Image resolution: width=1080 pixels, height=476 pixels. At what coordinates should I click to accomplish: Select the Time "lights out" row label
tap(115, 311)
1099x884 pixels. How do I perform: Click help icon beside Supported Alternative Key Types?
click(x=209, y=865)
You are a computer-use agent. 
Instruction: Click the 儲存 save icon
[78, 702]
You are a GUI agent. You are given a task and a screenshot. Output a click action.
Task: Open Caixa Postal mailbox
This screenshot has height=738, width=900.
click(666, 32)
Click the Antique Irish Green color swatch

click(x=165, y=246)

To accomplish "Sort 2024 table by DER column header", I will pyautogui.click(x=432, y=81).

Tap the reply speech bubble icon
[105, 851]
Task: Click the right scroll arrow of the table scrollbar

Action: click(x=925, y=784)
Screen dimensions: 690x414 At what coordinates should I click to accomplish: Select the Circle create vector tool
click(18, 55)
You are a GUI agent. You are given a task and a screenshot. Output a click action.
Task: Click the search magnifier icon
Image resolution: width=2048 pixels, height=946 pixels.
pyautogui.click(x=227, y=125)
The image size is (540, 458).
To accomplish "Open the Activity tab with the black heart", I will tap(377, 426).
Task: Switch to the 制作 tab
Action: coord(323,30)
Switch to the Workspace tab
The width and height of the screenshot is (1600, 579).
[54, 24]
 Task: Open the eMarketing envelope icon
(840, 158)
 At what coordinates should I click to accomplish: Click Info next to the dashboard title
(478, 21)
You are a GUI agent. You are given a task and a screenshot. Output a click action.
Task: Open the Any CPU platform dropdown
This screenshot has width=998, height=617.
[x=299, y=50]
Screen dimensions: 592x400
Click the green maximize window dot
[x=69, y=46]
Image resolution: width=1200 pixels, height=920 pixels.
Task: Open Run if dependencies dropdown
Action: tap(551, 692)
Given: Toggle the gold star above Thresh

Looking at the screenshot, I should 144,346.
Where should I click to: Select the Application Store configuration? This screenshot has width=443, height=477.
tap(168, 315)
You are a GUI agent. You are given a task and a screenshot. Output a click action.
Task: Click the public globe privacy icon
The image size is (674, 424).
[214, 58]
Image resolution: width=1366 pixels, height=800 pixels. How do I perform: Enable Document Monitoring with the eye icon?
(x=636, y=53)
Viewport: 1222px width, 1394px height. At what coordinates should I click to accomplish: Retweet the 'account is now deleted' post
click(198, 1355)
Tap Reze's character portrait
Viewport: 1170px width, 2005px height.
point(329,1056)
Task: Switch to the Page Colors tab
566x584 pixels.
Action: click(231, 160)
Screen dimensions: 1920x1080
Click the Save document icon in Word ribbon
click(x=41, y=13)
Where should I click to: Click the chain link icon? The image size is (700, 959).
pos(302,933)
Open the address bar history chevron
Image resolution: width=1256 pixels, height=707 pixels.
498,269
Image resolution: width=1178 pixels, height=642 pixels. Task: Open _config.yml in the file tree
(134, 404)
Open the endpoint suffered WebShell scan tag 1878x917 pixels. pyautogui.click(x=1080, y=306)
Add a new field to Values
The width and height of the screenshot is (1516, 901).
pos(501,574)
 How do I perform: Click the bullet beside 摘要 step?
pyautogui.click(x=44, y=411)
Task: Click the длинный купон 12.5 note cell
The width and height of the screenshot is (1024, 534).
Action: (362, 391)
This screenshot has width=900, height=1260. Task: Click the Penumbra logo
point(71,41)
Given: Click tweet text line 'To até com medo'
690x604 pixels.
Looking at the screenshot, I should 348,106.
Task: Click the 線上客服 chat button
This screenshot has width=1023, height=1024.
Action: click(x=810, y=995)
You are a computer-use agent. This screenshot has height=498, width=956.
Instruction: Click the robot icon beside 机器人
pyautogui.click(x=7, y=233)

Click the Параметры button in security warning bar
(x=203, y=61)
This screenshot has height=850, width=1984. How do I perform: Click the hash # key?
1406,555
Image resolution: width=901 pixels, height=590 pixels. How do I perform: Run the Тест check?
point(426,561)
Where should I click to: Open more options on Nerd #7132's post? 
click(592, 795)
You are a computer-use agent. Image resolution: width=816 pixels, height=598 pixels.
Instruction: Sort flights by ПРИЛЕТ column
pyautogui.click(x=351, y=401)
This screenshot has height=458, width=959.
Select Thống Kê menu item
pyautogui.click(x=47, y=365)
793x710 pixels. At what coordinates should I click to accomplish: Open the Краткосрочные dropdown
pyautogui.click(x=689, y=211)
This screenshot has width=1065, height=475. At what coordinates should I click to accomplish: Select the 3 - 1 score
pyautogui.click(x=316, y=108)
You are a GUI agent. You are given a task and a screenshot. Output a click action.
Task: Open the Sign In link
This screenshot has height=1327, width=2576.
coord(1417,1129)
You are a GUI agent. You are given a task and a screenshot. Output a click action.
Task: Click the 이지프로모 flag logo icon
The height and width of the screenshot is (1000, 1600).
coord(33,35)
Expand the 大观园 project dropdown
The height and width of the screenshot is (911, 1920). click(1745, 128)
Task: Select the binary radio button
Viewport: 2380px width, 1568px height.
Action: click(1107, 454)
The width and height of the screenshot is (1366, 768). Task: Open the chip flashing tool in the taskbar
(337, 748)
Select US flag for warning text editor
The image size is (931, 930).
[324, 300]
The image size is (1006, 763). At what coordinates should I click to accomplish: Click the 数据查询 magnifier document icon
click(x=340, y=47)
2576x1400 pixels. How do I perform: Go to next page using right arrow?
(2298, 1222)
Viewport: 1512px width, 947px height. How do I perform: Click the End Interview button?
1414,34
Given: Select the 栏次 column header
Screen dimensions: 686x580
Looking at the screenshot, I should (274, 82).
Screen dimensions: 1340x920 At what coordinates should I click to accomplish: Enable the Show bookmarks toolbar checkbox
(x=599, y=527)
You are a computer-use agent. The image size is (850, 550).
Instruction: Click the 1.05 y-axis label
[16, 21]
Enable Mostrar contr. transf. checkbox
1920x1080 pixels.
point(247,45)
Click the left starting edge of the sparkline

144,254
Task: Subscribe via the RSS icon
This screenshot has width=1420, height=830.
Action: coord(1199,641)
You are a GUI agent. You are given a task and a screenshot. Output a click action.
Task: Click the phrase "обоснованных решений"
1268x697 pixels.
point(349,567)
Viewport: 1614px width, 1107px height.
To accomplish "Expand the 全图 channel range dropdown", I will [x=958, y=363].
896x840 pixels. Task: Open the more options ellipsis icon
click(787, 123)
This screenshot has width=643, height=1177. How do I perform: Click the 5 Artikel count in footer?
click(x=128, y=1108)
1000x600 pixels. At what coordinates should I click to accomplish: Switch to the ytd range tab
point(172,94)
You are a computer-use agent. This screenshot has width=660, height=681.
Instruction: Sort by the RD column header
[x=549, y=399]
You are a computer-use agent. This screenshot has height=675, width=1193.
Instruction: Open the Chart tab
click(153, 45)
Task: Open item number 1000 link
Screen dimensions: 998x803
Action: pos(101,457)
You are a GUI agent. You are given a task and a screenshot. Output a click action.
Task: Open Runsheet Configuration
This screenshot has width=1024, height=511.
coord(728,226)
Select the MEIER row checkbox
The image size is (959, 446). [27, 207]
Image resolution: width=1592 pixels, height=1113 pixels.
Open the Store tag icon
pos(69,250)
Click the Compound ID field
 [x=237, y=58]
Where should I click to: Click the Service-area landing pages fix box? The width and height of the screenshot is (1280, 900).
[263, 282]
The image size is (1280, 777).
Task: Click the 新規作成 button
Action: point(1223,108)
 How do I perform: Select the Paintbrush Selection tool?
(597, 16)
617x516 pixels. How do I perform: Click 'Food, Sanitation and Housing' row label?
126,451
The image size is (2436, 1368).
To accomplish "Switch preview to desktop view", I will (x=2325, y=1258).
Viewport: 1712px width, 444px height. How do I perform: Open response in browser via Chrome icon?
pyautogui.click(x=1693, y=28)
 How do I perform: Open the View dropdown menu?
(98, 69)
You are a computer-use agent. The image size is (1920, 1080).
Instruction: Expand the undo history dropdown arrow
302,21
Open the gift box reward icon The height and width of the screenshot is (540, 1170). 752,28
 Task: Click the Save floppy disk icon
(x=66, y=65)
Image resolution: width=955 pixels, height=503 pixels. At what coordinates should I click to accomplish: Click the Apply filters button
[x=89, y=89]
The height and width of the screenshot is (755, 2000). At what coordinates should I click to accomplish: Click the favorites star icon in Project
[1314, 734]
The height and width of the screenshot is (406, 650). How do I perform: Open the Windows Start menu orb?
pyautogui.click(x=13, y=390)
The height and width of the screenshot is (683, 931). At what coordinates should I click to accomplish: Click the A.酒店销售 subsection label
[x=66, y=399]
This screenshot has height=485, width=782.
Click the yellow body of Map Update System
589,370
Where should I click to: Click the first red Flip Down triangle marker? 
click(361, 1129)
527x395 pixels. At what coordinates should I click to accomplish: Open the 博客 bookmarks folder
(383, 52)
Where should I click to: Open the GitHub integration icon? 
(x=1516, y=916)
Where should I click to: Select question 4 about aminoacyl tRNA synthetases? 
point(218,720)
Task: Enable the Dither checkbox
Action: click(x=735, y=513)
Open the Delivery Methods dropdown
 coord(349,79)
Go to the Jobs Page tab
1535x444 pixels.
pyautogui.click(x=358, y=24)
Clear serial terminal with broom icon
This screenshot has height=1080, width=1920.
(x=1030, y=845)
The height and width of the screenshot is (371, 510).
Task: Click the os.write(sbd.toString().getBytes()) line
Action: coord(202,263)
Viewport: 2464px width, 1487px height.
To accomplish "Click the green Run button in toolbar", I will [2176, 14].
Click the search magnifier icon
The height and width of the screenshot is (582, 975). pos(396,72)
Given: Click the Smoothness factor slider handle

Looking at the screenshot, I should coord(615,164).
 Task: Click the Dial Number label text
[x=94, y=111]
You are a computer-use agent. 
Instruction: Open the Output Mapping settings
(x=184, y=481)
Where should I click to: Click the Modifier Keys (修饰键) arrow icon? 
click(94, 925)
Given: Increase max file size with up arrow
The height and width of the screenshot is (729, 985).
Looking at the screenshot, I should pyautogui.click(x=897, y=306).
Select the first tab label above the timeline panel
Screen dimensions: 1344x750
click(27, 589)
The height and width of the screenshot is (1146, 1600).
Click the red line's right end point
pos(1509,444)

> **Required work**: Rewrite the data from the line containing "Click the Antique Irish Green color swatch" through the line containing "Action: coord(323,30)", inclusive, substituting "chat bubble" for "speech bubble" and leaving everything else unchanged.

> **Solution**:
Click the Antique Irish Green color swatch

click(x=165, y=246)

To accomplish "Sort 2024 table by DER column header", I will pyautogui.click(x=432, y=81).

Tap the reply chat bubble icon
[105, 851]
Task: Click the right scroll arrow of the table scrollbar

Action: click(x=925, y=784)
Screen dimensions: 690x414 At what coordinates should I click to accomplish: Select the Circle create vector tool
click(18, 55)
You are a GUI agent. You are given a task and a screenshot. Output a click action.
Task: Click the search magnifier icon
Image resolution: width=2048 pixels, height=946 pixels.
pyautogui.click(x=227, y=125)
The image size is (540, 458).
To accomplish "Open the Activity tab with the black heart", I will tap(377, 426).
Task: Switch to the 制作 tab
Action: coord(323,30)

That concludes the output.